Yes Spire, a truly inspiring post there but I think you've missed the point (well, I know you've missed the point but hey, let's talk). I argue on behalf of quality, regardless of the firm involved. There's no foisting but if you feel that I push too hard in one direction, then foist back. I recently had a similar discussion with The_Starchitect in the Couture thread about the fact that there are two sides to the creation of any building - the design phase and the construction phase. Even if you dislike the way that a certain firm conceptualizes their buildings (a subjective judgement which you are free to make but it seems the firm you condemn is most-represented in your signature-cum-burglarized-Koolhaas-flag), there is a certain objectivity to the way that one can see and evaluate them in the real world. In the end, I feel that said firm is able to put together a product of higher quality than any other in this city at this point. For example, if you can look at a project like Aura or Couture and tell me that it has been designed (if you really are a student of the building arts then you'll know to look past the plastic forms a building assumes and to the details when evaluating how deft an architect's hand is) and is being assembled with the same care as something like the Four Seasons or even Casa for that matter (much lower price point) then I'd either say you're lying or you just haven't had the proper training.

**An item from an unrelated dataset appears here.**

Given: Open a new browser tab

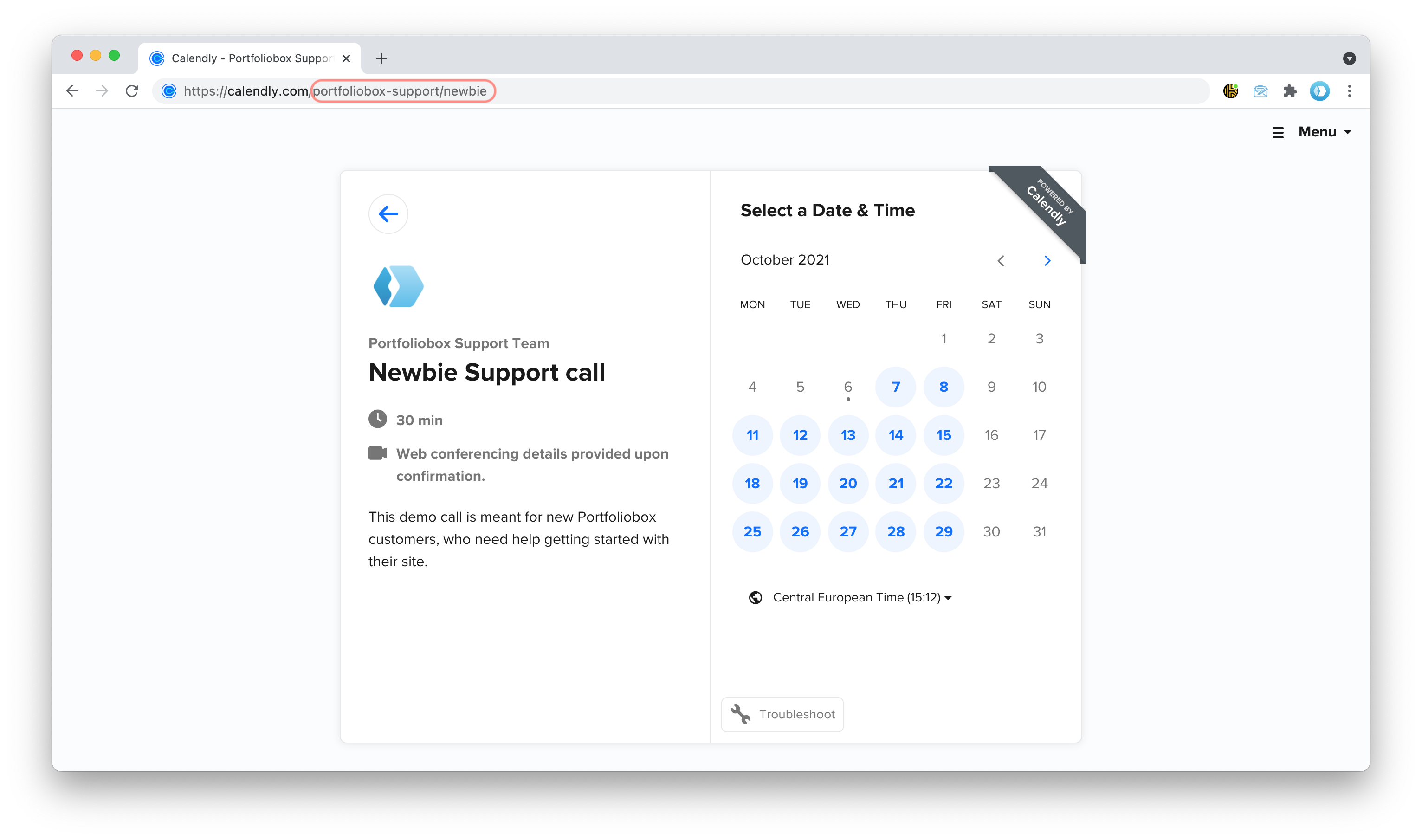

For example, the next time you pass Casa (a building you've professed not to like the podium of), take half an hour and get really close to it. Take in the attention to detail, particularly in the connections and note how everything has been reduced to its essence. This allows the materiality of the elements which make up the building, the dark brick for example, to play the starring role rather than the boxy form it assumes. Examine how the brick meets and connects with the glass panels which form the primary facade and remember that hours went into that one simple detail. Another good example is the Peter Street Condos podium which some have claimed as a 'miss,' but which went through at least twenty different iterations before a final design was settled upon. Why bother? Because there's a care to the way that a studio works as opposed to a factory, where each piece is painstakingly agonized over before an appropriate solution is found. I get particularly irked when some say 'a four-year old could have designed that,' since it smacks of the same sort of blind philistinism of someone who would examine a Rothko and claim that 'they could do that 'cause it's just a bunch of blurry lines.' Wrong again Bob.

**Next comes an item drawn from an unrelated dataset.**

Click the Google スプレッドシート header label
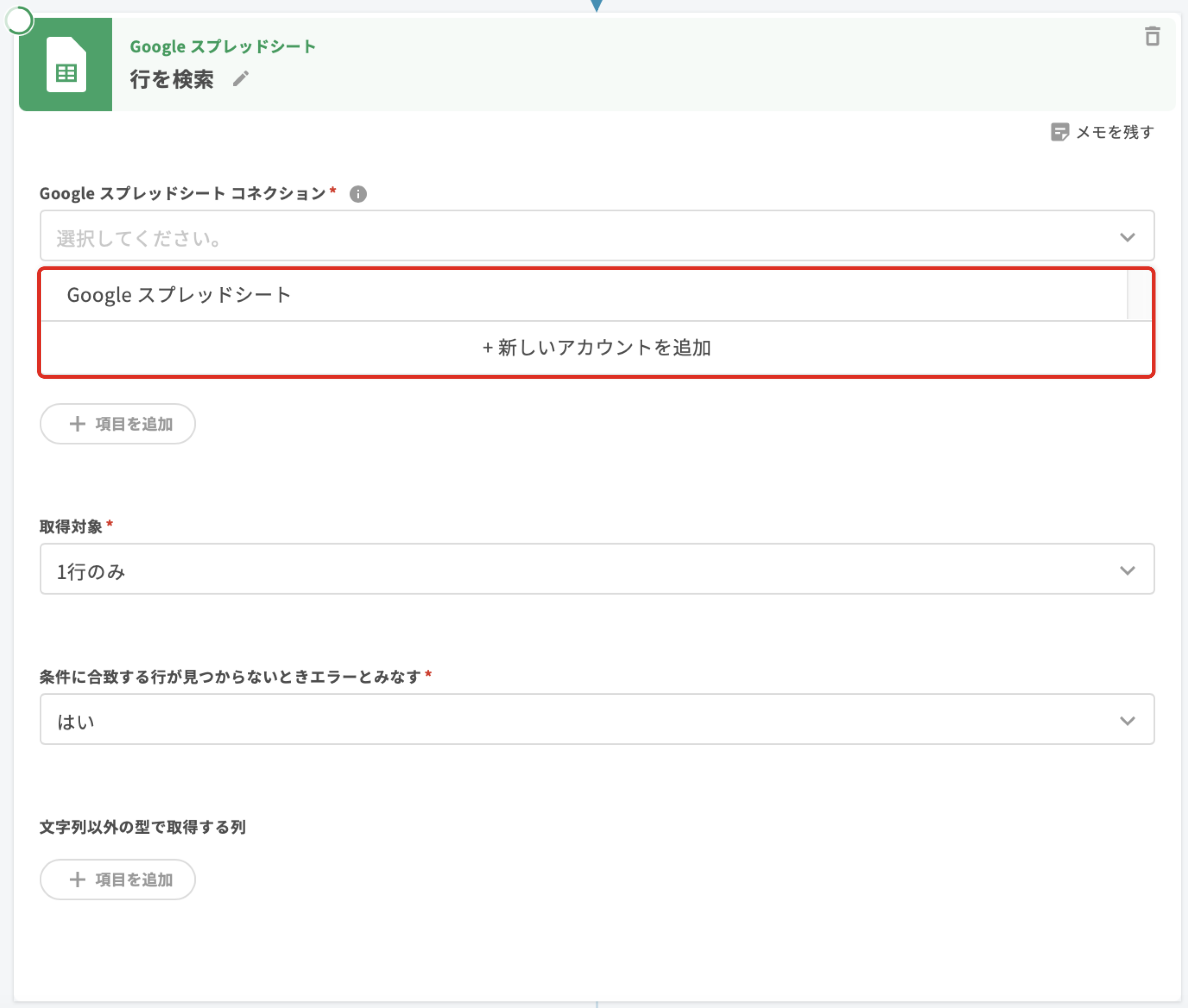 pos(222,47)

Now waltz down the street and have a look at Aura where everything has an air of hurried, 'I wanna get out of here 'cause it's Friday' compromise. It's over-engineered (it's faster to over engineer than to design everything individually, but you knew that) and nothing really seems to fit. Look at the massive bulkheads (on the ground floor nonetheless?), the relatively small portions of clear glass set into hugely oversized opaque frames and the way the whole thing is being swathed in nothing but that dull glass. It's then you might come to appreciate materiality that 'others' found so essential to their building on Charles and which you seem to have hitherto overlooked. It's an obese, soulless nod to capitalism and the extruded floor-plate condo which has come to dominate the oeuvre of some developers, particularly when one of two much larger firms are brought on for the job. What's particularly gob smacking about a project like Aura (and someone else has rightly noted this before) is how such a bunch of talentless hacks were allowed to design such a significant building in the first place. But hey, its epppppiccccccc right (more spandrel!)?
So if you don't know what you're looking at, or for that matter are looking for, how can you derisively claim that it's you who is triumphing over the 'narrow minded' and daring to ask for 'more?' I won't bring the ol' Mies' baggage about the perils of 'more' into this, but I will remind you that he sure didn't advise that: 'God is in the fizzbang shapes and spandrel panels.'
I'd also avoid telling others publicly that such-and-such a prof would 'totally skewwwl u' without knowing who that person is or what they do 'cause in the end its you that looks like the uninformed undergrad drowning in a graduate level seminar (adma's excellent phrase, not mine).